#### Required work
Rewrite the data from the line containing "How do I perform: Select" through the line containing "pos(515,74)", changing "radio button" to "option" and leaving everything else unchanged. Omit the pictures from your answer.

#### Listing
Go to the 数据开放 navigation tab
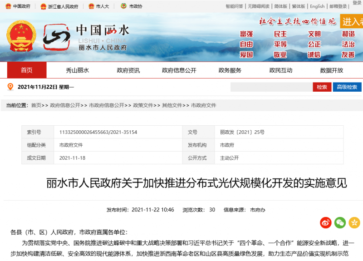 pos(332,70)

--

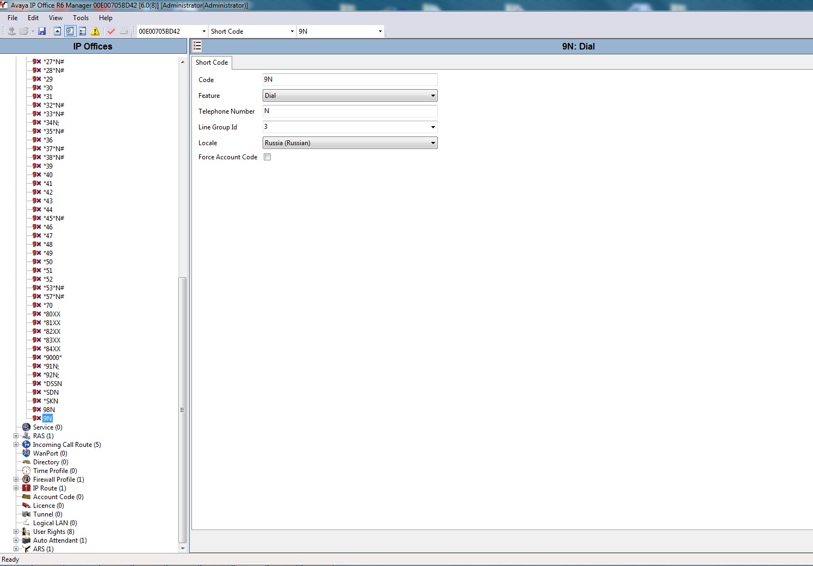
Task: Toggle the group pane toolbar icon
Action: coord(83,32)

==

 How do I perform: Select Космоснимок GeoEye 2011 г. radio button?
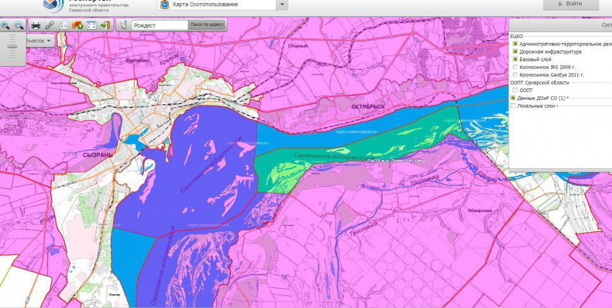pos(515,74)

#### Result of the task
 How do I perform: Select Космоснимок GeoEye 2011 г. option?
pos(515,74)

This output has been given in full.